The Best Way to Survive Grief? Lean into the Pain
There is no blueprint for how humans deal with grief and the death of a loved one. But Ariel Levy has some helpful insight as to how to begin the process.
Ariel Levy is a staff writer at The New Yorker magazine and author of the book Female Chauvinist Pigs: Women and the Rise of Raunch Culture. Her work has appeared in The Washington Post, The New Yorker, Vogue, Slate, Men's Journal and Blender. Levy was named one of the "Forty Under 40" most influential out individuals in the June/July 2009 issue of The Advocate.
Levy was raised in Larchmont, New York, and attended Wesleyan University in the 1990s. She says that her experiences at Wesleyan, which had "co-ed showers, on principle", strongly influenced her views regarding modern sexuality. After graduating from Wesleyan, she was briefly employed by Planned Parenthood, but claims that she was fired because she is "an extremely poor typist". She was hired by New York magazine shortly thereafter.
At New York magazine, where Levy was a contributing editor for 12 years, she wrote about John Waters, Donatella Versace, the writer George Trow, the feminist Andrea Dworkin, the artists Ryan McGinley and Dash Snow, Al Franken, Clay Aiken, Maureen Dowd, and Jude Law. Levy has explored issues regarding American drug use, gender roles, lesbian culture, and the popularity of U.S. pop culture staples such as Sex and the City and Gwen Stefani. At The New Yorker magazine, where Levy has been a staff writer since 2008, she has written profiles of Cindy McCain and Marc Jacobs.
In her memoir, The Rules Do Not Apply, Levy recalls her experiences with loss and reexamines the feminist ideal of “having it all.”
Ariel Levy: Well, I'm not hugely optimistic at this particular moment about the fate of the world, so I can't lie about that.
What I can say is that when I was in an intense state of grief and I had lost my son and my spouse and my house within a two month period, after the initial period of being like “I am F’d,” like, “This is not going to be okay. I'm going down,” eventually finding little nibs, little molecules in the air of hope about like a little thing, just like seeing a friend I really loved and remembering all the good times we'd had had like over 30 years or whatever, and then having like a little spot of hope like “maybe we'll have a good time again at some point.”
Maybe some other wonderful thing. Just anywhere you can find a little second of hope and feel grateful for it and sort of dig into it, that's the way through the tunnel of grief.
I mean that's what I've heard from a lot of people who I've been in communication with since this book came out and people then write to me about their experiences and come and tell me: that's how you live through, is like you just find some hope and it's like a little tiny fire and you blow on it until you've got yourself like a little hope “fire” going and then you can get through.
I think that when you lose a person or a marriage or suffer a trauma—but the main thing I'm thinking about is loss, when you lose someone—I mean first of all, that's life, that's the price we pay to keep being here as living people, that's the human condition: you lose the people you love.
And trying to sort of plow through that and look for the good in it?
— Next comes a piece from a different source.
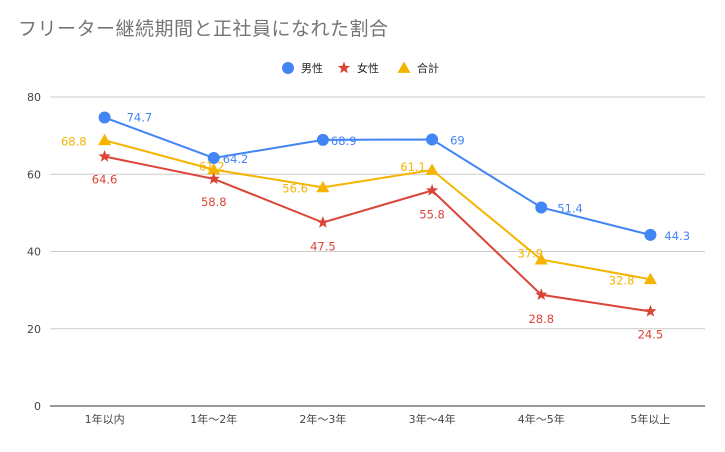 This screenshot has width=725, height=452. I want to click on x-tick-label: 1年以内, so click(105, 419).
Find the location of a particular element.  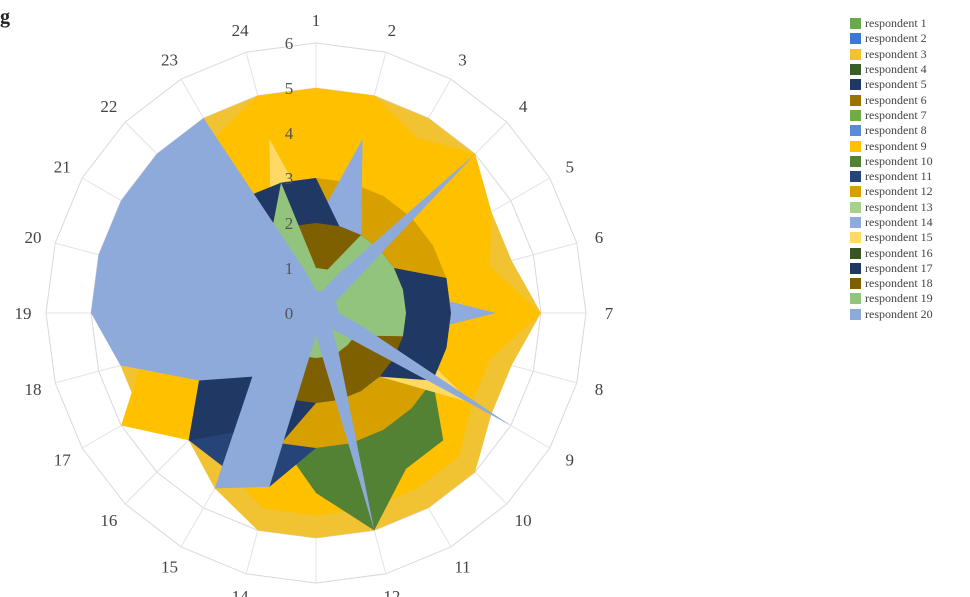

legend-label: respondent 13 is located at coordinates (899, 206).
I don't think that works.
I think the way through pain is suffering, is like leaning into the suffering and being like “I’m going to actually go ahead and suffer my guts out.”
But throughout the process, moments of hope, if you're open to them, they come, and that's the way to keep going—is to find like where are there bits of hope and how can you be grateful for them and like feed them so that you can find some excitement about staying alive?
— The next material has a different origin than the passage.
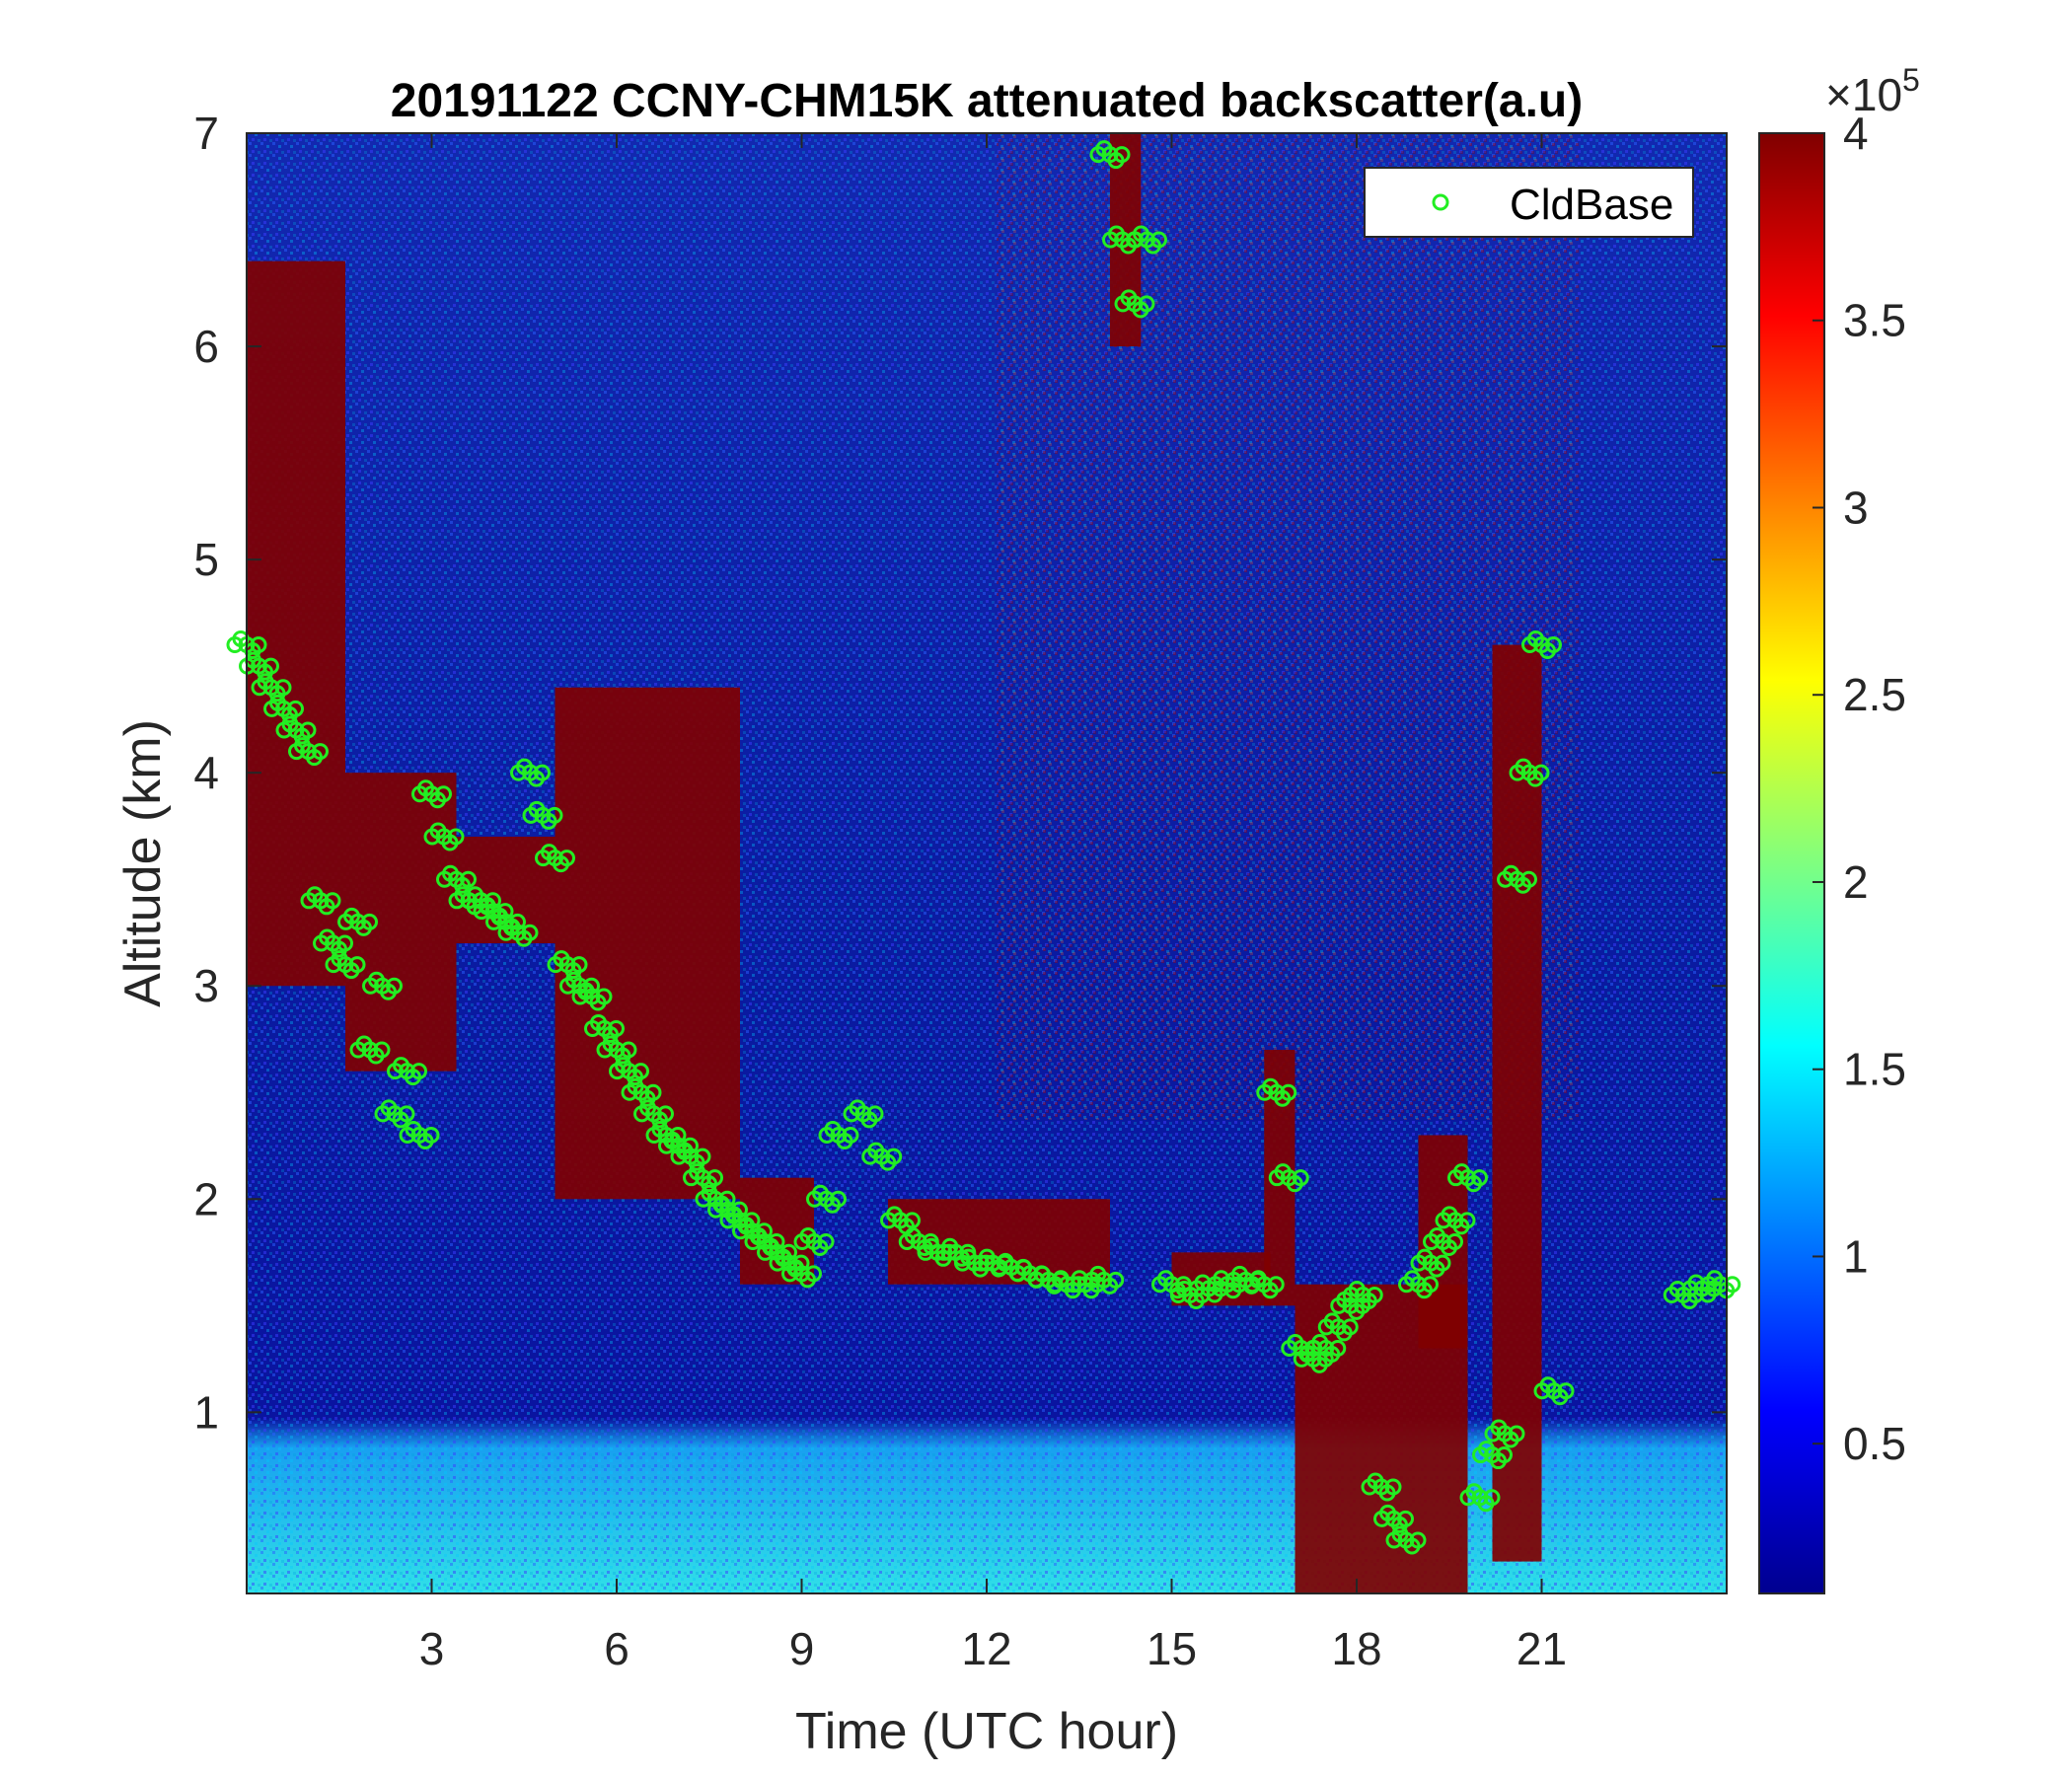 The image size is (2072, 1776). What do you see at coordinates (1875, 695) in the screenshot?
I see `colorbar-tick-label: 2.5` at bounding box center [1875, 695].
Author and New Yorker staff writer Ariel Levy makes a startlingly blunt observation about death here: "That's life," she says. "That's the price we pay to keep being here as living people, that's the human condition: you lose the people you love." It's a hard metaphor to swallow, but for someone who lost her spouse, her son, and her house, all in a two-month period, she's somewhat of an expert of being able to look at grief in a pragmatic and practical way. Ariel's poignant memoir on the subject, The Rules Do Not Apply, is out now.